— Задание 1 —
Перечислите все действия сокамерника, которые в отрывке о тюремной камере переданы глаголами.
— Задание 2 —
Продолжите отрывок о сокамернике, бежавшем из Колумбии, начиная сразу после его последнего предложения.

— Текст —
------

Вот тут-то начал он вздымать к тюремному потолку руки и стенать: «О, турма! О, турма, турма!» Слушал я эти стоны по несколько раз на дню три месяца подряд — ни больше, ни меньше, пока его не увели в другую камеру. Сидеть с ним было невесело. Разговор, если это можно так назвать, был однообразен и малосодержателен. Теперь он ругал Советский Союз и социализм, и это, пожалуй, единственное, что примиряло меня с ним и придавало смысл его побегу из Колумбии и всей этой дурацкой истории.

------

— Исходные данные —
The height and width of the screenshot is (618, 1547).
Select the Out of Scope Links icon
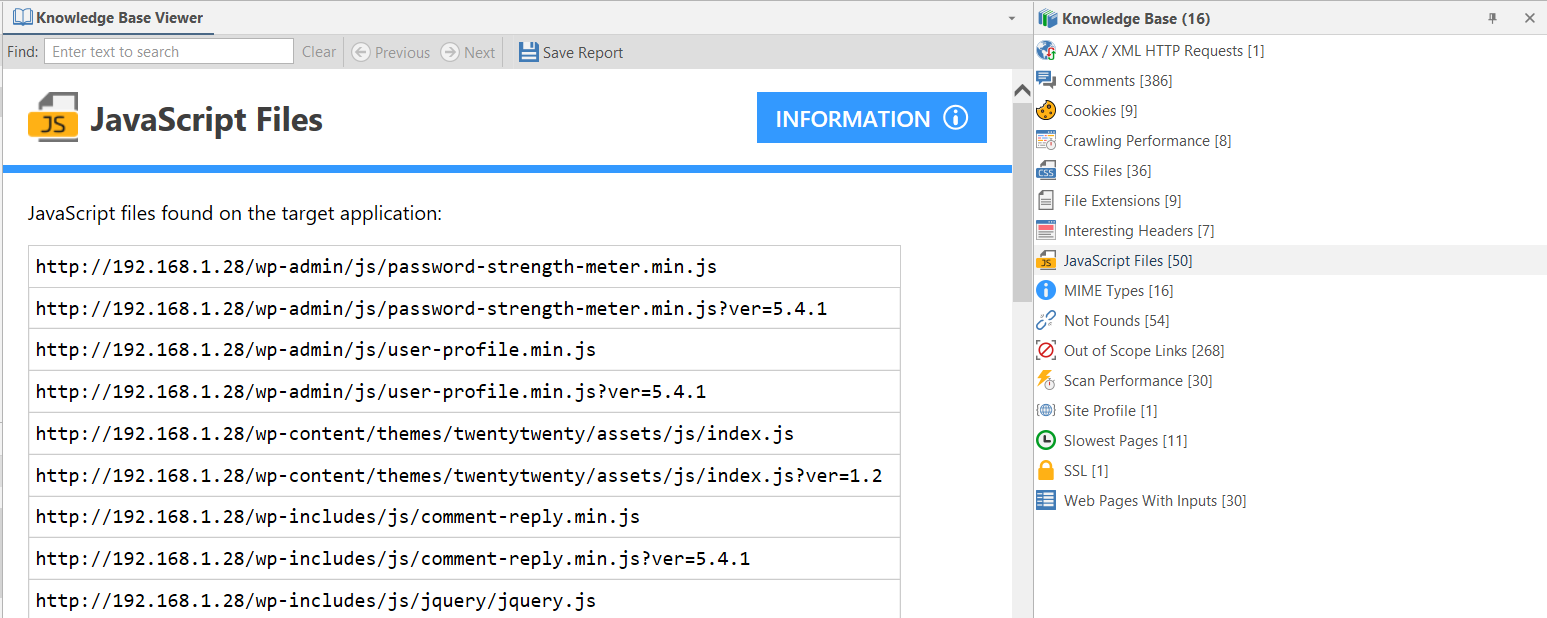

------

— Ожидаемый ответ 1 —
вздымать к тюремному потолку руки
стенать
ругать Советский Союз и социализм

— Ожидаемый ответ 2 —
Сидел он без передач, без книг, одну только какую-то книжонку на испанском сунули ему, он её прочел за день-два, а потом всё перечитывал. Я делился с ним едой, но поговорить мне было не с кем. Он что-то пытался мне рассказывать, что-то я ему — ведь три месяца, девяносто дней, но древнее проклятие, павшее на строителей Вавилонской башни, тяготело над нами. Я просил перевести меня, пересадить его, обещали, но дни шли, мы не разлучались. Он называл имена колумбийских поэтов — это меня радовало, не самый тёмный колумбиец мне попался, пытался рассказать, как на Амазонке их лодка, где он плыл с индейцем (зачем и куда, я не понял), чуть не попала в водоворот, а рядом разевали пасть крокодилы, но Бог спас, отнесло от опасного места. Объяснял, больше пальцами, как хорошо было в Колумбии, какие там добрые люди. «А что же ты на Кубу не сбежал, к Кастро, это ведь ближе?» — спрашивал я, мучительно жестикулируя. — «Нет, нет, Куба нет, я хотел Советский Союз». — «Но социализм везде один, Кастро — Брежнев — баланс», — делал знаки я. «Да, да, баланс, но Советский Союз — центр, большой, Куба — мизер, Ленин нет, Кастро». — «А сейчас тюрьма, Ленинград — тюрьма», — говорил я. — «Да, турма, турма, о, турма, турма», — и начиналось воздымание рук и стоны, а сидел он на железной койке по-турецки, и она стенала и вздрагивала вместе с ним.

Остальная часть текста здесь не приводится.